- Collected data entries
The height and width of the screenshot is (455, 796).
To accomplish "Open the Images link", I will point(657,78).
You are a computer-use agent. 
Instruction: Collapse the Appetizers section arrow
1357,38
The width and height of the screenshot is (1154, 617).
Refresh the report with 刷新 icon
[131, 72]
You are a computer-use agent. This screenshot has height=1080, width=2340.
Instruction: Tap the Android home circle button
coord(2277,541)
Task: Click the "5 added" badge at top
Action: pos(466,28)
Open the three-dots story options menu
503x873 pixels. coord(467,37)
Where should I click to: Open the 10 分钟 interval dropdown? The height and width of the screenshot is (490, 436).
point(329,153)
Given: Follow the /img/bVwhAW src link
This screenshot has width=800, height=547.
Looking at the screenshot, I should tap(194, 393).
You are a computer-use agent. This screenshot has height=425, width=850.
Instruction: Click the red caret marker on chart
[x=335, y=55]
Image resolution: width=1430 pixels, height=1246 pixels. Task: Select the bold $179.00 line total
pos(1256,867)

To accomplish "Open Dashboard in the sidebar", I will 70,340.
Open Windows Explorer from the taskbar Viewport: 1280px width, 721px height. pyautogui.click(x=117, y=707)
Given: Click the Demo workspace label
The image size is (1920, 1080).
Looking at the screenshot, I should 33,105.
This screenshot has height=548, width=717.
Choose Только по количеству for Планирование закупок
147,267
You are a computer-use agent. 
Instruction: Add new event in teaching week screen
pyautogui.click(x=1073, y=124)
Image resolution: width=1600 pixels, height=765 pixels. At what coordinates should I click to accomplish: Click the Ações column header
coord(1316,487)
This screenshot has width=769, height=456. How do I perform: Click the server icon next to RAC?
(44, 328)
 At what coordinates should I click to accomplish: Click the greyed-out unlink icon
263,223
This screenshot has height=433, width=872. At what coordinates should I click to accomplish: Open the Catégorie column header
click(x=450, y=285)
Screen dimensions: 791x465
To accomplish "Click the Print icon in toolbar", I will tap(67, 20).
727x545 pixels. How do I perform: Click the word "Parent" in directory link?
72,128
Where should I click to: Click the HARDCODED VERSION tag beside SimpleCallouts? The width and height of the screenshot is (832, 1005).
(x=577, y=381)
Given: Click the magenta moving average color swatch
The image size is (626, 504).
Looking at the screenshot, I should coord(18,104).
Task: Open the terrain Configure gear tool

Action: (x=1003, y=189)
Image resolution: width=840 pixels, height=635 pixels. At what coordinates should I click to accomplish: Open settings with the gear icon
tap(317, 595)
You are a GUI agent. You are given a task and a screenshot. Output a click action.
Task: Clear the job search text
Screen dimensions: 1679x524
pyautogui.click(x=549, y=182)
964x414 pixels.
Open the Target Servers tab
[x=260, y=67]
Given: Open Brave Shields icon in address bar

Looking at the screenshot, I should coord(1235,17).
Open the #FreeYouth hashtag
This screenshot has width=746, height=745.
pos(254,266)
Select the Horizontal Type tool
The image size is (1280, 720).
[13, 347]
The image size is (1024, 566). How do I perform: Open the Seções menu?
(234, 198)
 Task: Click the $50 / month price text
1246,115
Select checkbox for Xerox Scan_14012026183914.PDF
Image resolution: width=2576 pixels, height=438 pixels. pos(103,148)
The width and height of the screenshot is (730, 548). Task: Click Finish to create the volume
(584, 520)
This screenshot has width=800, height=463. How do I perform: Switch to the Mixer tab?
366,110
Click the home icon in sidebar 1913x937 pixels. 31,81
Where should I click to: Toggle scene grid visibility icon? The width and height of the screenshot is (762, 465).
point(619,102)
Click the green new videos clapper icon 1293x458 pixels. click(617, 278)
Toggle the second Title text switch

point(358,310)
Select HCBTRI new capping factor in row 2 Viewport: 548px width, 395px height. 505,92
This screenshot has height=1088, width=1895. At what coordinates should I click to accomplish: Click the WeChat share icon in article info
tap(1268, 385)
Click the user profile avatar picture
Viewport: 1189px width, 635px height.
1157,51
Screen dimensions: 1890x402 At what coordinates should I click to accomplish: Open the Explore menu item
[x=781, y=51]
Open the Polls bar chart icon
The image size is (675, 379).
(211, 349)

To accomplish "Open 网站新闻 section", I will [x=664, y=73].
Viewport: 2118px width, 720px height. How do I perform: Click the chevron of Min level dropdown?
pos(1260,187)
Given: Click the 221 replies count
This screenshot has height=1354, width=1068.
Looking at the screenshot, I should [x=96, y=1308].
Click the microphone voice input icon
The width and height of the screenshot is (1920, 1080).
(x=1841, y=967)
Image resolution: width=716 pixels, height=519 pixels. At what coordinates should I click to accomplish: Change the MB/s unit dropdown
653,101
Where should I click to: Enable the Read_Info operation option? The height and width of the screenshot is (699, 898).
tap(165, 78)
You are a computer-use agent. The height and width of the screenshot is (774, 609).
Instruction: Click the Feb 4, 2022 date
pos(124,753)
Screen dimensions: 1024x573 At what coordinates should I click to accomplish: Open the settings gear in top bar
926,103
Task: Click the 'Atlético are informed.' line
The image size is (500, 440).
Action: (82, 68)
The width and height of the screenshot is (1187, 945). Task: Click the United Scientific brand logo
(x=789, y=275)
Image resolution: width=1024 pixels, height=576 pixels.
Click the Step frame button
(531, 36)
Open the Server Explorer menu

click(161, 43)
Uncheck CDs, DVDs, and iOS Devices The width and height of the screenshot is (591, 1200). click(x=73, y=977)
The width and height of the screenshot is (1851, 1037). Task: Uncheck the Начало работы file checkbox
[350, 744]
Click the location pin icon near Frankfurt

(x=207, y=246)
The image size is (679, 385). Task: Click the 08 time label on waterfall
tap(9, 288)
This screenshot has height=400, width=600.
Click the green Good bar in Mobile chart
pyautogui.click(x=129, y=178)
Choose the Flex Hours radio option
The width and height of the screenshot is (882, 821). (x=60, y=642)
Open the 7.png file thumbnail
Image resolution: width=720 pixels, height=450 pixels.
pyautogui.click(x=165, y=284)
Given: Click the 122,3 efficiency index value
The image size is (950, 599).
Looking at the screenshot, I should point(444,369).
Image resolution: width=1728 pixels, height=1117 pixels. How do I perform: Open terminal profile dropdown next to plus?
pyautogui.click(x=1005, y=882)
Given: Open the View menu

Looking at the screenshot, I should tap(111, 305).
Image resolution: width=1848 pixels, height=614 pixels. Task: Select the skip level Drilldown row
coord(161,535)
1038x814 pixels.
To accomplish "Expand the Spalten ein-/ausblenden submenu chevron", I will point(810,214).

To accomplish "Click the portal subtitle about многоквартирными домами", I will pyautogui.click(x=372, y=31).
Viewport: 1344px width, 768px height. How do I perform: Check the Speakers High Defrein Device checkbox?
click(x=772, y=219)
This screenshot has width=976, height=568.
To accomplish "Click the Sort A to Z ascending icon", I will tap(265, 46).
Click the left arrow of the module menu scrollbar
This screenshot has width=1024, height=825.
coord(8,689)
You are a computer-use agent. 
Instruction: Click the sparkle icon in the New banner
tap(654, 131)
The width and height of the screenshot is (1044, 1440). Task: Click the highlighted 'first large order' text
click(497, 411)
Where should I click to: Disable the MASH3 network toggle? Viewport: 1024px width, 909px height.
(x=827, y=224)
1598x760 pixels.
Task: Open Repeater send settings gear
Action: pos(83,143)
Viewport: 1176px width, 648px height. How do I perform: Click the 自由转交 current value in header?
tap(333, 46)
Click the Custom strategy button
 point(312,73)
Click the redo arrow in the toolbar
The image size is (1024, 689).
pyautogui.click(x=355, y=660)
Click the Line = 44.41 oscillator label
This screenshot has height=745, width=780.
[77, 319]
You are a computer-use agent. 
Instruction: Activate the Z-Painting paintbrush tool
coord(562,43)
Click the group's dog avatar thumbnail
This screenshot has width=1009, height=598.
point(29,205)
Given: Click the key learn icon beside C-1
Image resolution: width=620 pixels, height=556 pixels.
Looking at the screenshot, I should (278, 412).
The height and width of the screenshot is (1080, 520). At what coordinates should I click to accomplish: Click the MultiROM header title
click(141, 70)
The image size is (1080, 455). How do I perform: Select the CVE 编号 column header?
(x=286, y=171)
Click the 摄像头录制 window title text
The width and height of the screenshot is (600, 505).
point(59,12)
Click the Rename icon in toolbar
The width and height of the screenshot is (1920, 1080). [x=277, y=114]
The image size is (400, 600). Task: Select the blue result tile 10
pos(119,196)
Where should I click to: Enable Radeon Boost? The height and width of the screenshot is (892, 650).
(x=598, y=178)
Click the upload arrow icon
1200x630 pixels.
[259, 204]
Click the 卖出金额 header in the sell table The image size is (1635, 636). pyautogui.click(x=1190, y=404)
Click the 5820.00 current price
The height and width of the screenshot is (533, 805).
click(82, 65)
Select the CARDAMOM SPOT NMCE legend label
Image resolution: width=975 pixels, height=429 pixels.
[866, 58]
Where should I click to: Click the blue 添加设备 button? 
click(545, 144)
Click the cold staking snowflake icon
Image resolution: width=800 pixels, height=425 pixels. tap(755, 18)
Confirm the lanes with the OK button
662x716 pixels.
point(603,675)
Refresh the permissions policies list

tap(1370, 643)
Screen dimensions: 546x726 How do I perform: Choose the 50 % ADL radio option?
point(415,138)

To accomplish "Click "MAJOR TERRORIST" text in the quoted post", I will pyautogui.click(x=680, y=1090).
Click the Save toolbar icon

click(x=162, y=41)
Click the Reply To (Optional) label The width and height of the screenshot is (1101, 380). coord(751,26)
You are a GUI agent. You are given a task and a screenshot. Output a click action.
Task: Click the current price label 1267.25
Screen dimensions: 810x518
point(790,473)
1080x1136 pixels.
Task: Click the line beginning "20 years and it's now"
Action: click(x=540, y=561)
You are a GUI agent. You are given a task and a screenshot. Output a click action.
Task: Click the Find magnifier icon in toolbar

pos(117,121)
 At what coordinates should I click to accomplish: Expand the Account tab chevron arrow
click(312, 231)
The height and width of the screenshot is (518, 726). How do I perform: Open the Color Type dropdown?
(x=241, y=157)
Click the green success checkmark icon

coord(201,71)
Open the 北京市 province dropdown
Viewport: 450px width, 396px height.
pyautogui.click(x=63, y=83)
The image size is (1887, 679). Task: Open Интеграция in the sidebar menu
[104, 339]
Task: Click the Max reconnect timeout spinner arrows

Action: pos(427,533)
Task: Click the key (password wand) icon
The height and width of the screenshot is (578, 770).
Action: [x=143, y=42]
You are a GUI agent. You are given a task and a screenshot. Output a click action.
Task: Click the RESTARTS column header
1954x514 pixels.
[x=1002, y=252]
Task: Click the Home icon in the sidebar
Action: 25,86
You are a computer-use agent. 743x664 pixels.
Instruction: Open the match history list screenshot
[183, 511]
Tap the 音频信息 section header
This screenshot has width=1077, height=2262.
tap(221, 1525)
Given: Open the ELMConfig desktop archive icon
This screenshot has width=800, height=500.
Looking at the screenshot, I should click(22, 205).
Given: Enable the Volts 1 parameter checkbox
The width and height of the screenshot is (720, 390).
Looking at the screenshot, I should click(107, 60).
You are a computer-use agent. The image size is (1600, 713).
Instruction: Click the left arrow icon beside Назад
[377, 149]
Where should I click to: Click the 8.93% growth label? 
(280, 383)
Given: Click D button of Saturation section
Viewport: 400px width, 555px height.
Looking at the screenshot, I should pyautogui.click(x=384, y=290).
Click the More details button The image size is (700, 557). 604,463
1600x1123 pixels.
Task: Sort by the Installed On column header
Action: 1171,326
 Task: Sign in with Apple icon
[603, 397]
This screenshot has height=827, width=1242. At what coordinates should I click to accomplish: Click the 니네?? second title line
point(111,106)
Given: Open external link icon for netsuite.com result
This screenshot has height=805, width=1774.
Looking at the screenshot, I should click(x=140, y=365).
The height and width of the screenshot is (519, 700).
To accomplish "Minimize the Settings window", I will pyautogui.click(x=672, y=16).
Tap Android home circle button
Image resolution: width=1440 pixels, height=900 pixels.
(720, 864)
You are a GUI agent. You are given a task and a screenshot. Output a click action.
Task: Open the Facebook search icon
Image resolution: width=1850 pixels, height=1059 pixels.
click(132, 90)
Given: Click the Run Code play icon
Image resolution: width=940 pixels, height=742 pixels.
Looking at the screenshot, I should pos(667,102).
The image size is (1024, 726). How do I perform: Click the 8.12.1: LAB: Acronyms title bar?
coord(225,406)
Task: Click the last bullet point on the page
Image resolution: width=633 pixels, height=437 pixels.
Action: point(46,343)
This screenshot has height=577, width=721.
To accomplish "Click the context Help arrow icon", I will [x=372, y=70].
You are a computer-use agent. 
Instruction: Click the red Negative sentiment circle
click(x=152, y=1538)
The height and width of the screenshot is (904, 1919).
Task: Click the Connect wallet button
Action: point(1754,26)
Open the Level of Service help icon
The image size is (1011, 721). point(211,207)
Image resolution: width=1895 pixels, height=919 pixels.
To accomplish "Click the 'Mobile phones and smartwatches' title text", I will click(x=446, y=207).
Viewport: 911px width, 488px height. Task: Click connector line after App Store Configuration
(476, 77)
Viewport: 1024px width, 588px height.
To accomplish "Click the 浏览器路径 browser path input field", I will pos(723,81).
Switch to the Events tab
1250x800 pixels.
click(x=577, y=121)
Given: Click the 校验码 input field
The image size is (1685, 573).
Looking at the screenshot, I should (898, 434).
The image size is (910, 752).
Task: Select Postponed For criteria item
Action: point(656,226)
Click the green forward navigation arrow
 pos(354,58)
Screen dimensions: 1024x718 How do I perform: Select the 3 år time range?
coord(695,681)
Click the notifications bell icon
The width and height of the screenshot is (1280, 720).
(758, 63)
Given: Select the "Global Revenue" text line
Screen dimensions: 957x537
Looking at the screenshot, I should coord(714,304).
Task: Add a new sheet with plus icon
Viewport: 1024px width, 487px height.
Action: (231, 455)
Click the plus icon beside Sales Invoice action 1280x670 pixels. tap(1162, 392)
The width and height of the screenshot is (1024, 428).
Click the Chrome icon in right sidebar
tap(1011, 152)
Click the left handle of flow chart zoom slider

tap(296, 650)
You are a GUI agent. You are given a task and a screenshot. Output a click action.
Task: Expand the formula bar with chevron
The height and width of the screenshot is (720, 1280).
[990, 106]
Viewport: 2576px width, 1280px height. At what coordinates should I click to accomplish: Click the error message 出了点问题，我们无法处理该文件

- YOUR INSTRUCTIONS
Your reply should be one number: how many lines in the records contain "search".

- EXERCISE SOLUTION
2